I’ll follow you into the dark

If you want to do something great/big/important with your life, you will probably spend a lot of time walking in the dark. By that, I mean, walking straight into the unknown. If you could do great things strolling along clearly-lit paths, than everyone would do them. It seems to me that great accomplishments lie on the other side of the darkness.

I have been reading C.S. Lewis’ Prince Caspian to my 3-year-old son Elijah. If you have read any of the Chronicles of Narnia books or seen the movie, than you know that the plot revolves around four young British children—Peter, Susan, Edmund, and Lucy—who are swept away into a the magical world of Narnia.

In Prince Caspian, they return for a second time to Narnia, but a thousand years have passed. They were called back to help Prince Caspian defeat the evil king who is currently ruling the land. In one scene, the children are fighting through a thick wood trying to find their way through a land that has drastically changed since they knew it last. They find themselves hopeless lost. It is at this moment that Lucy—the youngest of the children—sees Aslan. Aslan is the hero of the Narina series, a huge lion who is the King of all Narnia. Lucy tries to convince the others that they should go in the direction where she saw Aslan, but no one will follow. They end up wasting a day going the other direction.

Then, after all the others have fallen asleep, Lucy sees Aslan again.

“Welcome child,” he said.

“Aslan,” said Lucy, “your bigger.”

“That is because you are older little one,”answered he.”

“Not because you are?”

“I am not, but every year you grow, you will find me bigger.”

For a time she was so happy that she did not want to speak, but Aslan spoke.

“Lucy,” he said, “we must not lie here for long. We have work at hand and much time has been lost today.”

“Yes, wasn’t it a shame,” said Lucy. “I saw you alright. They wouldn’t believe me. They are all so—”

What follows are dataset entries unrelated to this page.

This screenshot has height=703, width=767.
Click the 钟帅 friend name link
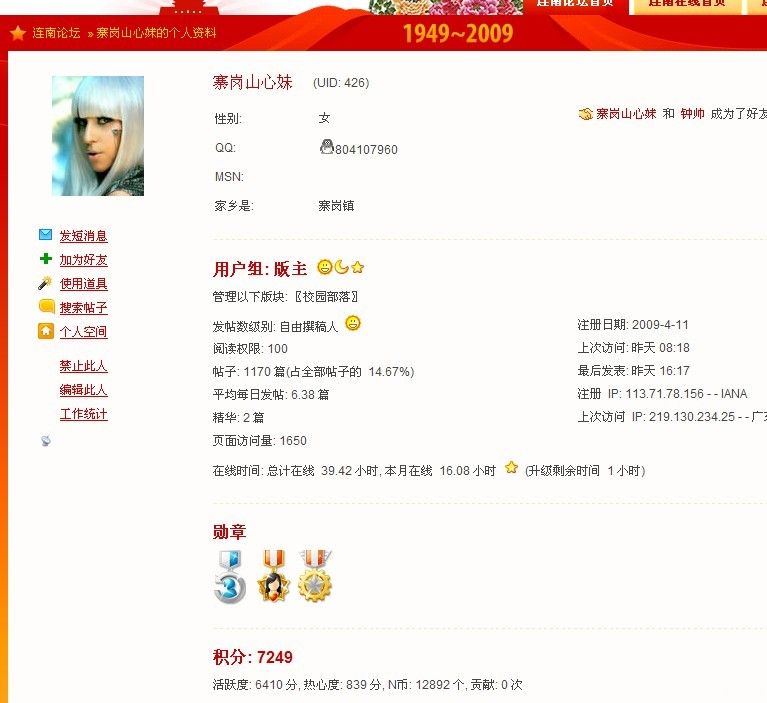point(692,114)
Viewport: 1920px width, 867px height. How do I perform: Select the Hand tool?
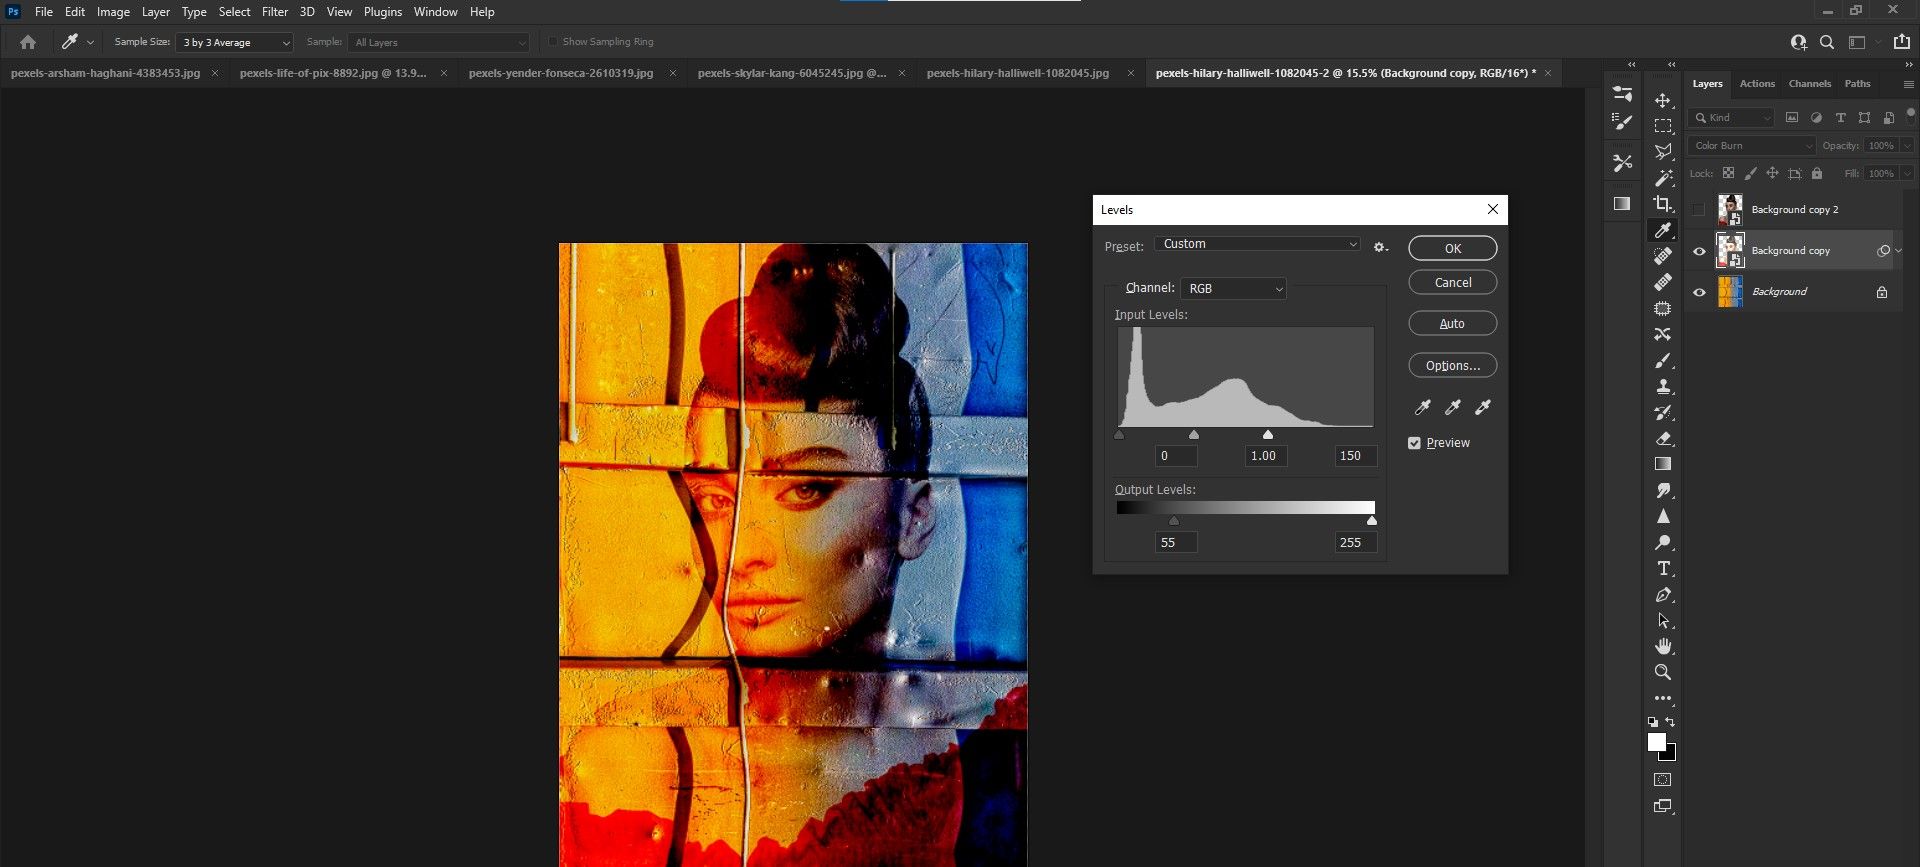(x=1663, y=646)

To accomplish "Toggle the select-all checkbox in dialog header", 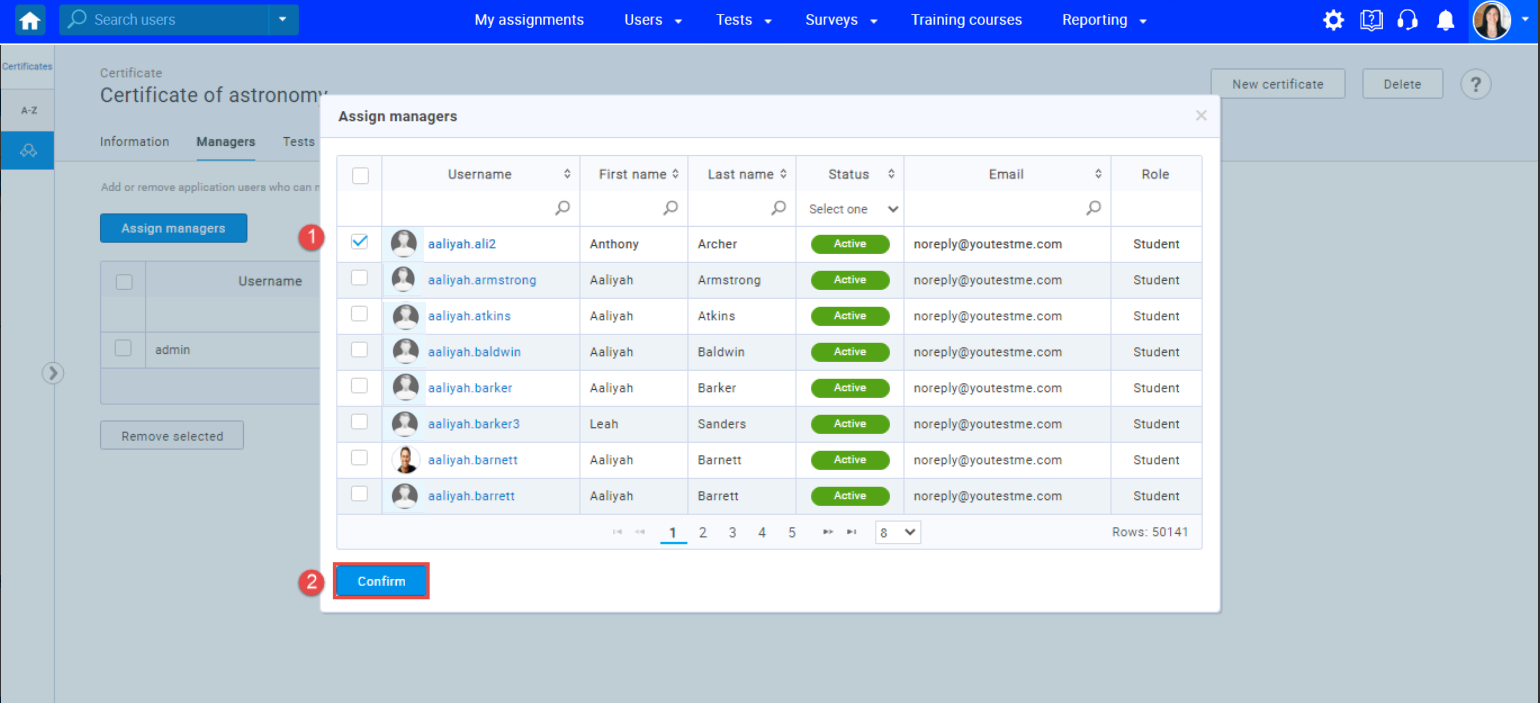I will [x=360, y=175].
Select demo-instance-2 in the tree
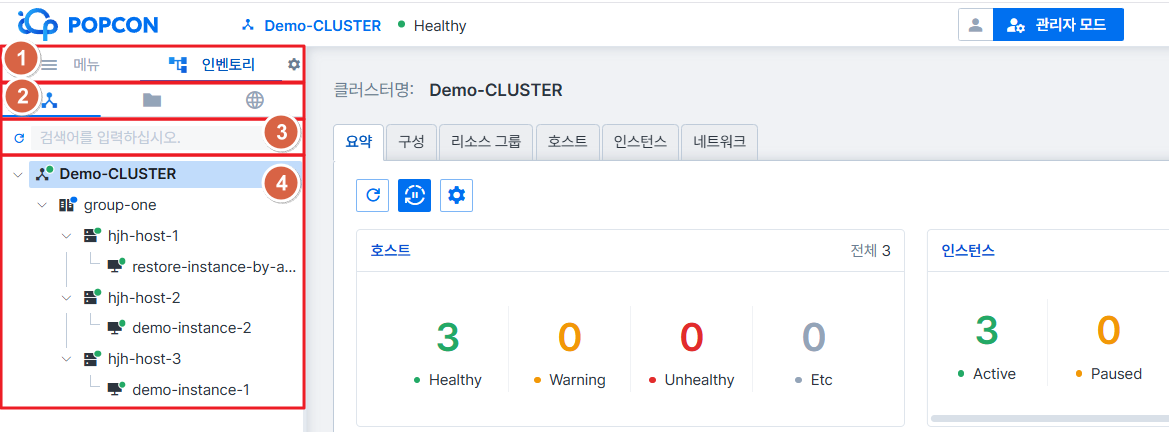1169x432 pixels. [x=191, y=328]
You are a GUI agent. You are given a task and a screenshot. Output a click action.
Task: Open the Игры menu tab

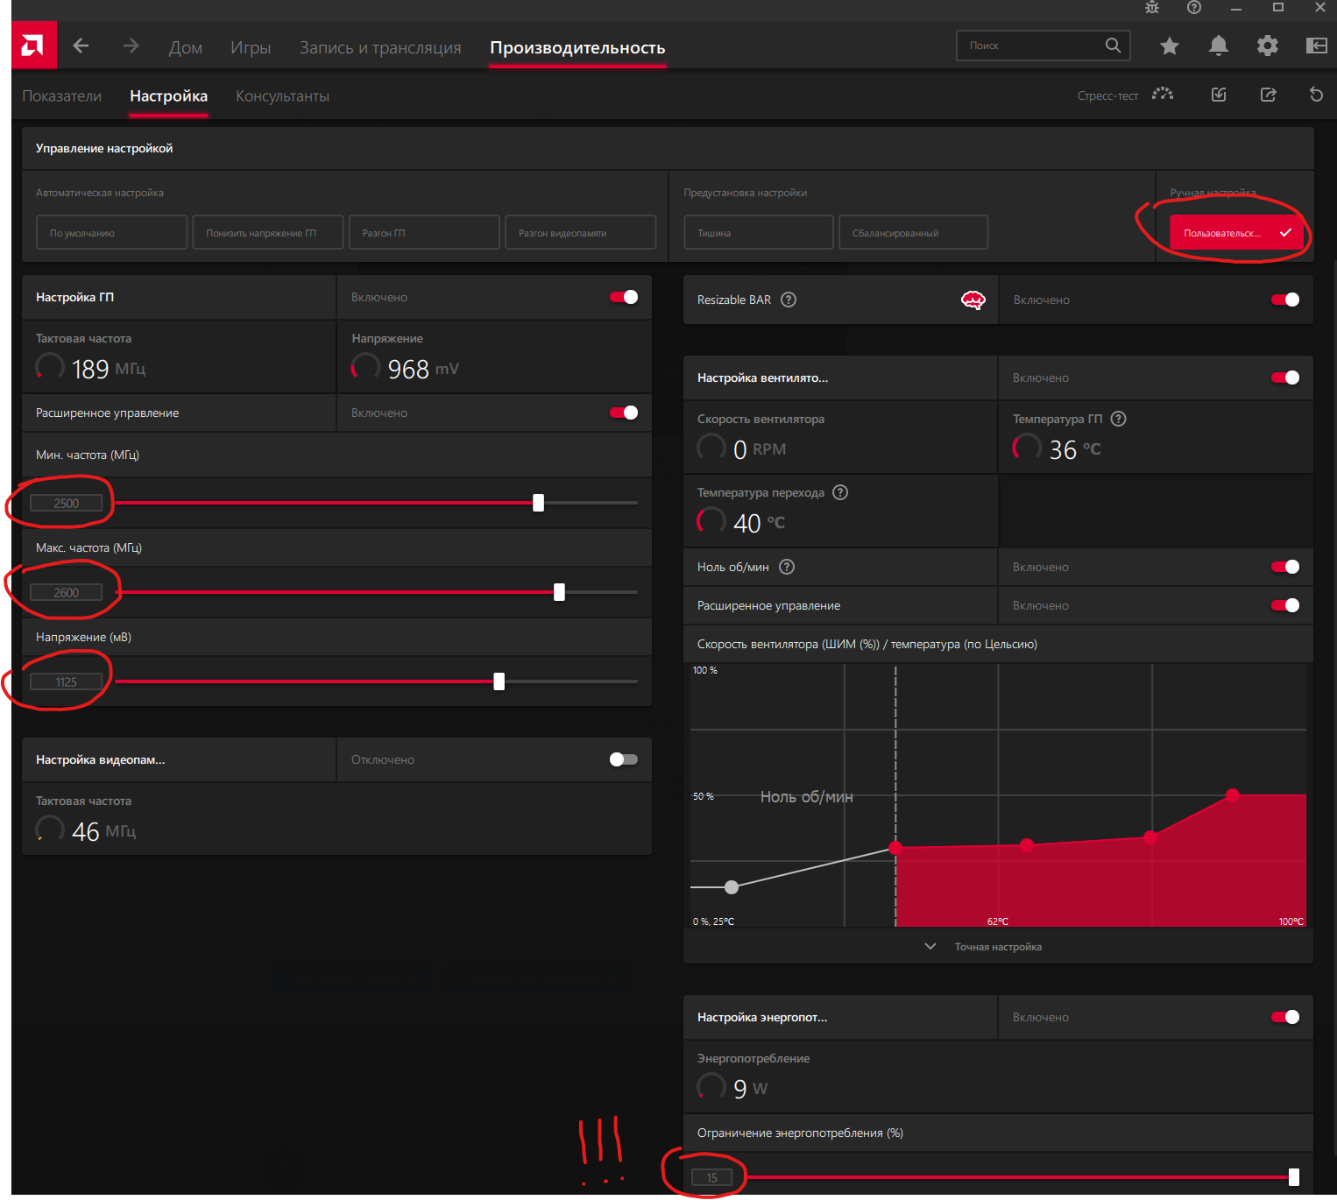pyautogui.click(x=250, y=47)

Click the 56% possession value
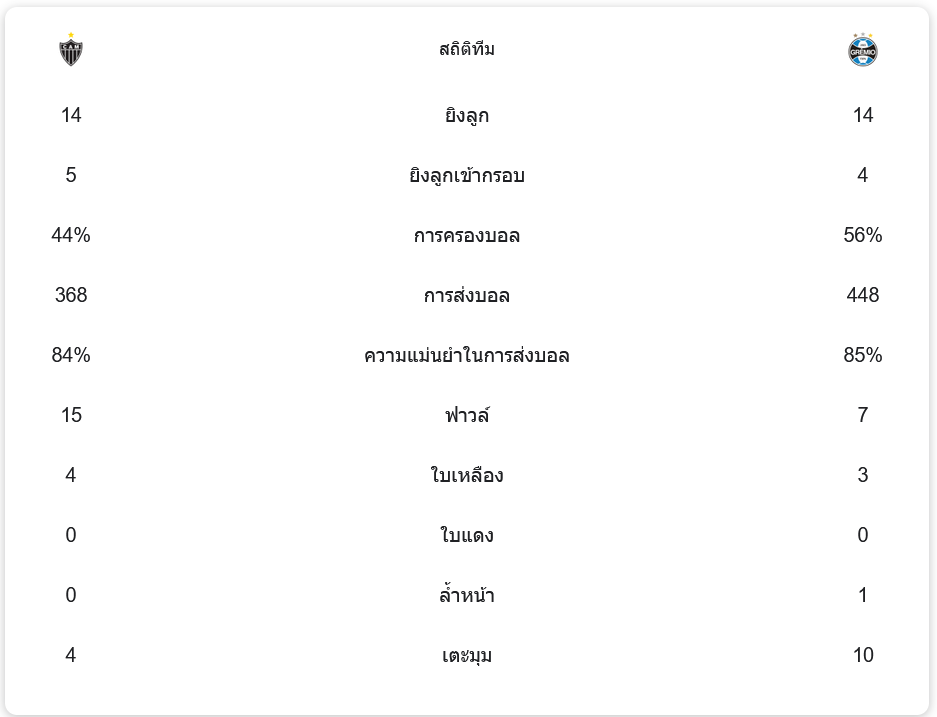tap(863, 235)
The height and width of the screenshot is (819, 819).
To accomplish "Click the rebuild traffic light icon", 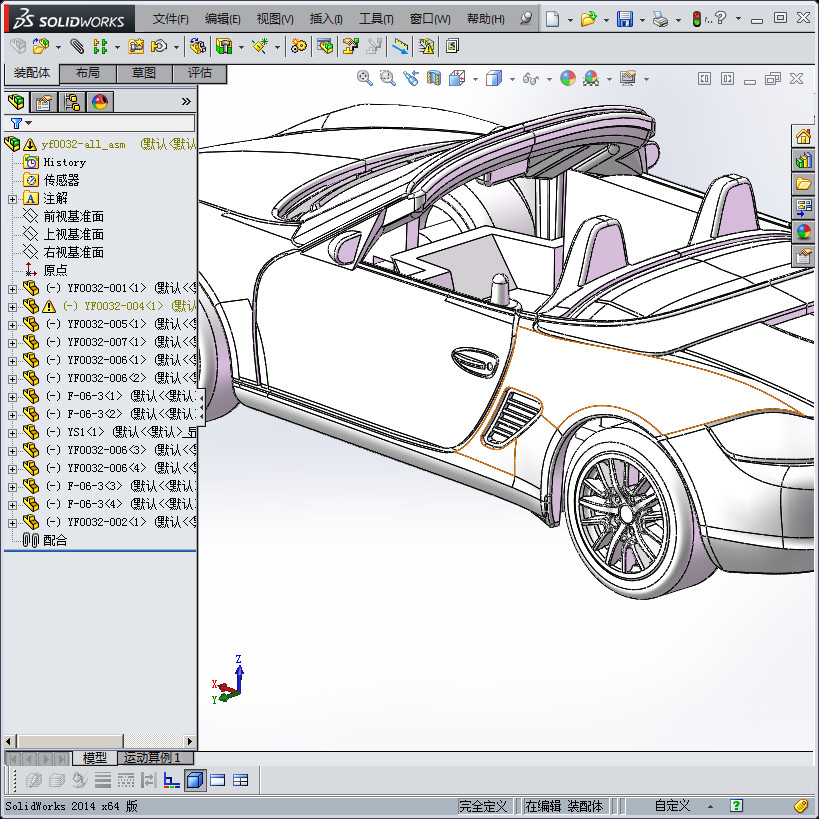I will [697, 19].
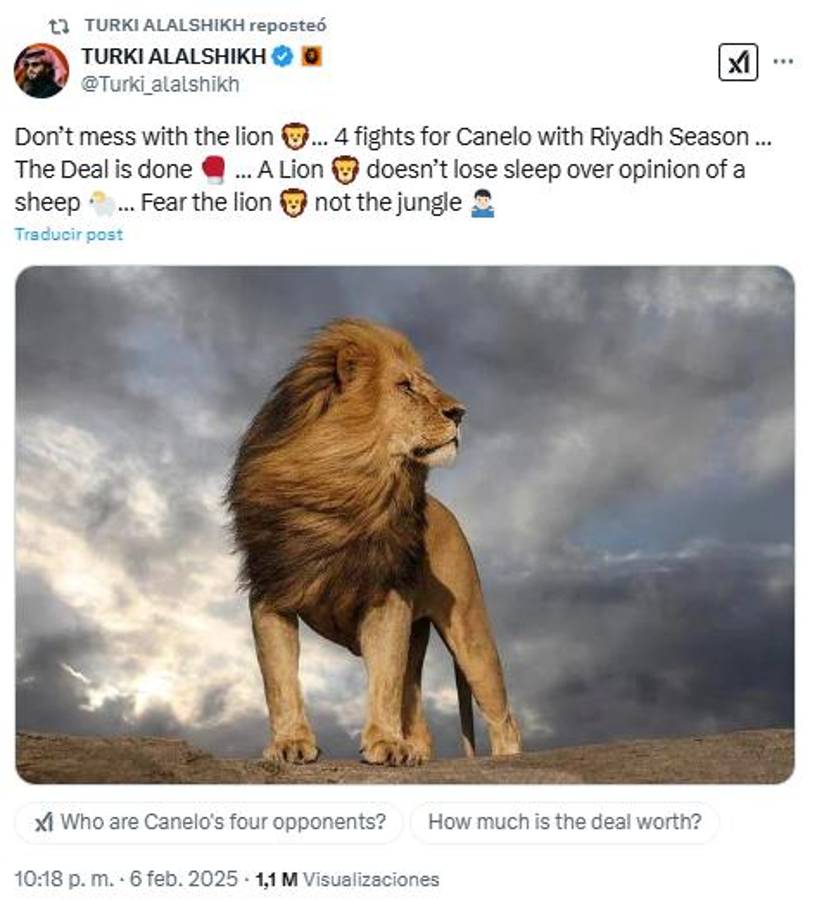This screenshot has height=900, width=817.
Task: Open Turki Alalshikh's profile avatar
Action: tap(41, 71)
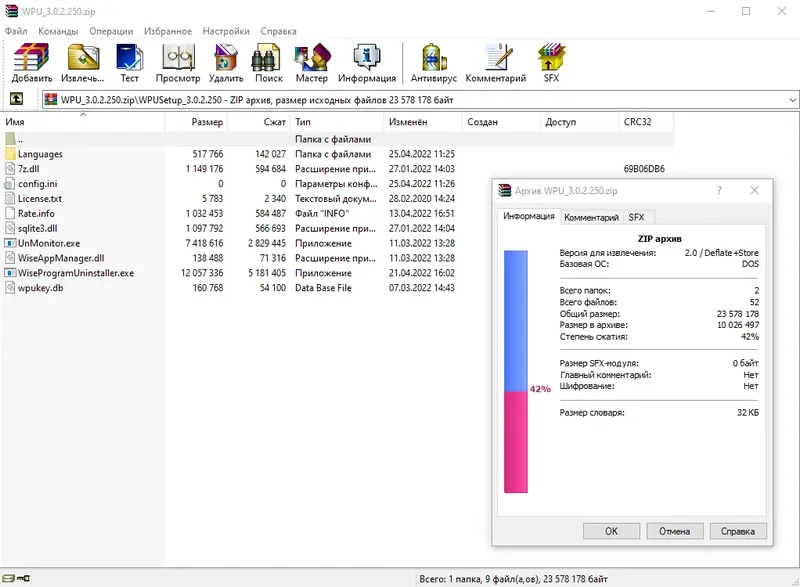Run the Антивирус scan icon

[436, 60]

From somewhere deep inside Aslan’s body, there came the faintest suggestion of a growl.

“I’m sorry,” said Lucy, who understood some of his moods. “I didn’t mean to start slanging the others, but it wasn’t my fault anyway, was it?”

The Lion looked straight into her eyes.

“Oh Aslan,” said Lucy, “you don’t mean it was? How could I—I couldn’t have left the others and come up to you alone. How could I? Don’t look at me like that . . . Oh well, I suppose I could. Yes, and it wouldn’t have been alone, I know. Not if I was with you. But what would have been the good.”

Aslan said nothing.

“You mean,” said Lucy rather faintly, “that it would have turned out alright somehow? But how? Please Aslan, am I not to know.”

“To know what would have happened, child,” said Aslan. “No, nobody is ever told that.”

“Oh dear,” said Lucy.

“But anyone can find out what will happen,” said Aslan. “If you go back to the others now and wake them up and tell them you have seen me again and that you must all get up at once and follow me—what will happen? There is only one way of finding out.”

“You mean that is what you want me to do?” gasped Lucy.

“Yes, little one,” said Aslan.

“Will the others see you too?” asked Lucy.

“Certainly not at first,” said Aslan. “Later on it depends.”

“But they won’t believe me,” said Lucy.

“It doesn’t matter,” said Aslan.

If we want to do great/important/big things, we need to get used to walking into the dark.